3. Erstaufnahme, temporärer Schutz, langfristige Niederlassung

 

Der für die meisten Ankommenden vorerst geklärte rechtliche Status erleichtert die Situation für die vertriebenen Menschen, aber auch für jene, die in die Betreuung involviert sind.

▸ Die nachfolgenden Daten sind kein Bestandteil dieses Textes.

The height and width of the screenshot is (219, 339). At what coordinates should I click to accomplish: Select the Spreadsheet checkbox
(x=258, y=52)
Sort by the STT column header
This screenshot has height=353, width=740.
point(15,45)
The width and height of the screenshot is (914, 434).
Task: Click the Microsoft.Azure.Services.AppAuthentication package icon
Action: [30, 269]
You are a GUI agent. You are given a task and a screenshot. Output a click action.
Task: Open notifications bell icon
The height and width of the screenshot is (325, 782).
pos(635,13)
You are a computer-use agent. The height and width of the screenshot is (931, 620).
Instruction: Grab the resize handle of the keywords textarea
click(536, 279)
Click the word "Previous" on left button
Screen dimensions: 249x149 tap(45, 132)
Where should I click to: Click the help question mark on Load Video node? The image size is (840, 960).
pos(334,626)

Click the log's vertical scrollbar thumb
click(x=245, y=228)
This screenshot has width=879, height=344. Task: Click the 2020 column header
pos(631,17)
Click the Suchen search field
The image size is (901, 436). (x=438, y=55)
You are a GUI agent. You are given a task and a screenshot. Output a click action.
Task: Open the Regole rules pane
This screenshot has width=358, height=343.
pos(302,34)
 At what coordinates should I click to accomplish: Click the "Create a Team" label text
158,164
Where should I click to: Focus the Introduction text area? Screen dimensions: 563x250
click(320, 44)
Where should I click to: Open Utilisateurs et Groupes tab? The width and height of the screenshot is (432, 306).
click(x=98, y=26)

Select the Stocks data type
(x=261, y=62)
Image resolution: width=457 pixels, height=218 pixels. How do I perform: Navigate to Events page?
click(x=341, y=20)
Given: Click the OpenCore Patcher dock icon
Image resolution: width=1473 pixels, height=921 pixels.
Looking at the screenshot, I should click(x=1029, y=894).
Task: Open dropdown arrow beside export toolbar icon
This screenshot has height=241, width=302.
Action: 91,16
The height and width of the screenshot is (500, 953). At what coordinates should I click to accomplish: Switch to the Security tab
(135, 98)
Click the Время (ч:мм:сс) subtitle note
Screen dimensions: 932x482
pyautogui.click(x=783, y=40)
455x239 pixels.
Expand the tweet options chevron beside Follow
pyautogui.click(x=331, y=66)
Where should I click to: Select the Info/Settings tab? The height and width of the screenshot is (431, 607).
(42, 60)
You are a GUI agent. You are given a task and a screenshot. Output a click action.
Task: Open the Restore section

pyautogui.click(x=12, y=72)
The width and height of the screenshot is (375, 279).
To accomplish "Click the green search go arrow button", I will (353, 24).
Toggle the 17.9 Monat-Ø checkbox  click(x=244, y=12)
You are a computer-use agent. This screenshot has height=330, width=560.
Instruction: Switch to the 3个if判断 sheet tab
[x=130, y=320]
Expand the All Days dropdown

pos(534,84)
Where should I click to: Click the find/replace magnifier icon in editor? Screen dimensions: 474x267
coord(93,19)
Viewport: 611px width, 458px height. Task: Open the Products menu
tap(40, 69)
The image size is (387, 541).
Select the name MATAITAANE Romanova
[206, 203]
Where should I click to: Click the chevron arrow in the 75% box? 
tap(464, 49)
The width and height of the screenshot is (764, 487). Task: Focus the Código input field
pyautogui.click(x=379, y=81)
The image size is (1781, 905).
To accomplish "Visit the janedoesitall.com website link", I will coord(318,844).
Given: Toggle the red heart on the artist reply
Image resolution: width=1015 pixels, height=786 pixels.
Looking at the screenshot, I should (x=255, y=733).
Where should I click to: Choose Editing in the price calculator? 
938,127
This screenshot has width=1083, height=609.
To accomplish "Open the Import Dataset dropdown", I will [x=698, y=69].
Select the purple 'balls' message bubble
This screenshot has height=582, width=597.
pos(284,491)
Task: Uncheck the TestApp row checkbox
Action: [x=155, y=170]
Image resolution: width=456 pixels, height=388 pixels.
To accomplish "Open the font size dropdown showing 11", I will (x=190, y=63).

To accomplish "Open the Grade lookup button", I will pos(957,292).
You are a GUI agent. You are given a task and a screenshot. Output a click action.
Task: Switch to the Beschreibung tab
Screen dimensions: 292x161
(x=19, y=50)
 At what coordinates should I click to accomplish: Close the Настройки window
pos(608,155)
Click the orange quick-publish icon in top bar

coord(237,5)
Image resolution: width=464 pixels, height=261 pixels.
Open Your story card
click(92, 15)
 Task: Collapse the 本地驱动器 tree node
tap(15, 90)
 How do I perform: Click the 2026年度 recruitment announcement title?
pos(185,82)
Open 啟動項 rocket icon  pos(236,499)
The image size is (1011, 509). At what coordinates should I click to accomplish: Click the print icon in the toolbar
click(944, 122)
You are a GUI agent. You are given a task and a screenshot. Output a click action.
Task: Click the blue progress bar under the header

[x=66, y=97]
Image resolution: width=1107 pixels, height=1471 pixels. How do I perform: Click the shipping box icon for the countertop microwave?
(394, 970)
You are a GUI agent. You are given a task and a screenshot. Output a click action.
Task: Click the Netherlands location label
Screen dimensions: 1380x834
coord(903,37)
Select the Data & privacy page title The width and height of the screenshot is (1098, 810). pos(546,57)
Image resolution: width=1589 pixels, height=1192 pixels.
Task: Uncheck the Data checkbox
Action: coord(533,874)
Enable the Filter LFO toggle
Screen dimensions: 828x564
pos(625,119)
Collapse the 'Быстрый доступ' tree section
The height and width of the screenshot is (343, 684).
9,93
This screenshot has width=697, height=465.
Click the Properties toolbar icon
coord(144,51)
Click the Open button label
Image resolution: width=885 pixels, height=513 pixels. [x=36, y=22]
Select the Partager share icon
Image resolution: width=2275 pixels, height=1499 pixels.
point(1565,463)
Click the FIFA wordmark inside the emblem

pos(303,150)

Die EU-Massenzustromrichtlinie bietet ukrainischen Geflüchteten vorübergehenden Schutz für die Dauer von einem Jahr. Abhängig von der Entwicklung in der Ukraine verlängert sich dieser Status um je zweimal sechs Monate. Durch einen qualifizierten Mehrheitsbeschluss des Rats der Europäischen Union könnte er auf drei Jahre ausgedehnt werden. Jene Menschen, die dauerhaft in Österreich bleiben und sich eine neue Heimat aufbauen wollen, müssen frühzeitig und umfassend über die Möglichkeit einen Asylantrag zu stellen und/oder den Zugang zu alternativen Aufenthaltstiteln wie der Rot-Weiß-Rot Karte informiert und dabei unterstützt werden. Ebenso gilt es, Vertriebene bei der gesetzlich vorgesehenen, halbjährlichen Verlängerung ihres temporären Schutzstatus zu unterstützen. Da anzunehmen ist, dass nach Ablauf von zwei bzw. drei Jahren eine große Zahl von Menschen gleichzeitig eine alternative Aufenthaltsperspektive benötigen wird, sollte sich das österreichische Parlament schon jetzt mit Lösungen befassen, die nicht nur in Einzelfällen einen sicheren Verbleib in Österreich ermöglichen. Dabei könnte auf Erfahrungen aus dem Umgang mit Bosnienflüchtlingen, die in den 1990er-Jahren ebenfalls zunächst nur temporären Schutz erhielten, zurückgegriffen werden. Das Signal einer längerfristigen Perspektive in Österreich ist wichtig, um sowohl Geflüchtete als auch österreichische Institutionen für Integrationsbemühungen zu motivieren.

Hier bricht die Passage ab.